Requirement 1 -
Please quote the chapter on the Holy Ghost's presence between "That God, before" and "an exclusive ministry.", inclusive.
Requirement 2 -
In the chapter on the Holy Ghost's presence, what scripture reference accompanies the line "know ye not that your body is the temple of the Holy Spirit which is in you?"
Requirement 3 -
Carry on the chapter on the Holy Ghost's presence from its final sentence.

** begin Provided text **

CHAPTER 8
It remains for me to touch upon a few points which connect themselves with the preceding.
We shall find that disbelief on the subject of the presence of the Holy Ghost-a disbelief which effaces the truth as regards the Church, destroys it also as regards the action of that Spirit in gifts and fruits of His grace.
" Ministry," says Mr. M., " is of God."
Well! how does he understand this?
" Natural or acquired capacity," he adds, " quickened and sanctified by the Spirit of truth, becomes fruit of grace from on high."
That God, before placing therein the gift, prepares the vessel, by endowing it with natural or acquired qualities, this I believe. Paul was a vessel of election, prepared of God. The Master has given to those of His household, to each one "according to his several ability." But to say that natural or acquired abilities become fruit of grace from on high, is nothing but rationalism refined in order to make an exclusive ministry.
Mr. M. says concerning the presence of the Holy Ghost Himself, things which show a wish to weaken faith in His presence. As to the formula, which he attributes to us I have never heard of it. But to say, as he does, that the Holy Ghost " Himself dwells with the friend of Jesus," is to betray, as to the presence of the Holy Ghost, very serious unbelief, of which the sequel of the passage only multiplies the proofs. " He dwelleth with you," said the Lord, " and shall be IN you." Why omit one half of the Savior's declaration? And who is it who dwells with us and shall be in us? is it not the Comforter sent by the Father? It is, I think, the Holy Ghost in person. This is why he says to the Corinthians " know ye not that your body is the temple of the Holy Spirit which is in you?" (1 Cor. 6:19). He is then a Person, I suppose.
What then does this mean: " a real presence but not a personal presence "?
And this unbelief betrays itself in a way still more serious, in what Mr. M. says a few lines farther on. " The one hundred and-twenty tongues of fire... had not together... the value of the dove which John saw descending on the well-beloved Son." Were then these one hundred-and-twenty tongues of fire really the Holy Ghost Himself?
And with what does this assertion connect itself?
" In Jesus alone dwells all the fullness "; " in him dwelleth all the fullness of the Godhead bodily." " The one hundred and-twenty tongues of fire... had not the value of the dove," etc.

** end Provided text **
** begin Data provided **

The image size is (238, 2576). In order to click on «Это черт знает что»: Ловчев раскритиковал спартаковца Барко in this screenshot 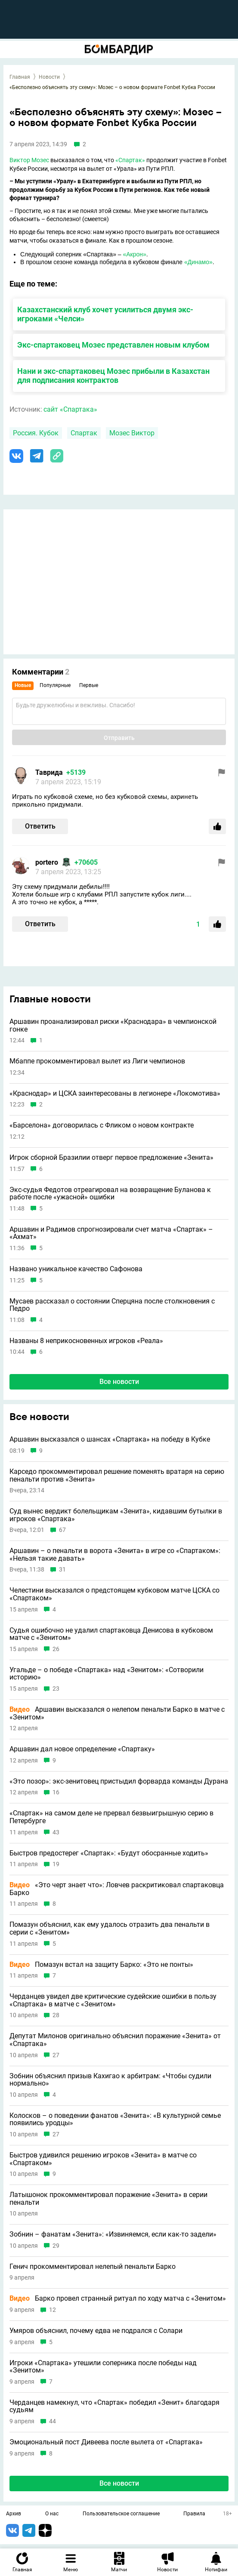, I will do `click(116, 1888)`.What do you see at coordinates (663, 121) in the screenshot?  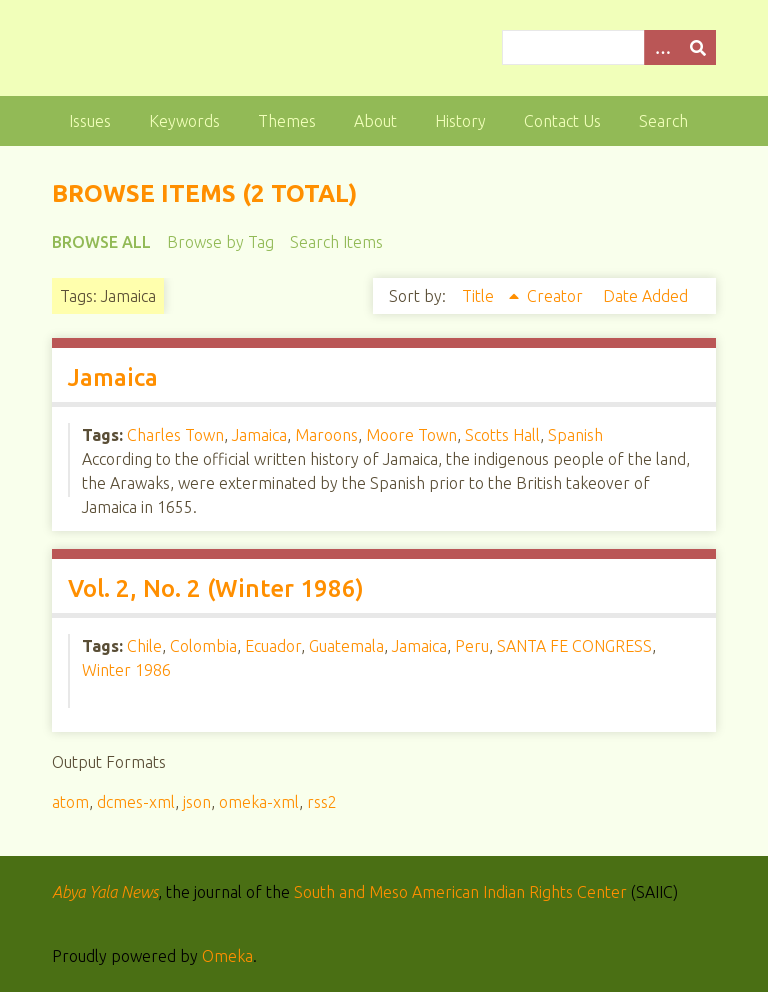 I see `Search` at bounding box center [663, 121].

** end Data provided **

Exercise result 1 -
That God, before placing therein the gift, prepares the vessel, by endowing it with natural or acquired qualities, this I believe. Paul was a vessel of election, prepared of God. The Master has given to those of His household, to each one "according to his several ability." But to say that natural or acquired abilities become fruit of grace from on high, is nothing but rationalism refined in order to make an exclusive ministry.

Exercise result 2 -
1 Cor. 6:19

Exercise result 3 -
Does Mr. M. think that this divine seal, put on Jesus as man " anointed with the Holy Ghost and with power," when He took His place with His own and began His public career, is the same thing as " the fullness which dwells in him bodily "? Is it when the Holy Ghost descended on Him, that the fullness of His deity began?
And if that is not what it means, what connection is there between these things? Was it the personal presence of the Holy Ghost in Jesus which constituted in Him the fullness of the Deity? If not, the contrast which Mr. M. establishes on this point between Him and His disciples has no value.
Jesus as man was sealed by God the Father; but He was God manifested in the flesh, which is quite another thing. There is a difference in the manner of the presence of God. Christ was God incarnate. The Holy Ghost, even if we look on Him as God, only dwells in us. He does not become man so as to unite humanity to His Person. And, if we recognize the Holy Ghost as a Person and as God, what do these words mean: " the one hundred-and-twenty tongues of fire had not the value of the dove "?
This is true, that the manifestation of the Holy Ghost in Christ, who did not lift up " his voice in the streets," was different from the manifestation of the Holy Ghost in the disciples, who were to proclaim abroad from the housetops what He said to them in the ear. Christ was more the object, the disciples were more the messengers, of the faith which condemns the world which has rejected Jesus. But to speak of the comparative value of the Holy Ghost in Jesus and in His disciples is first of all to confound the Person of Jesus with the seal of the Holy Ghost; then it is to confound the Holy Ghost with the manifestations of His presence.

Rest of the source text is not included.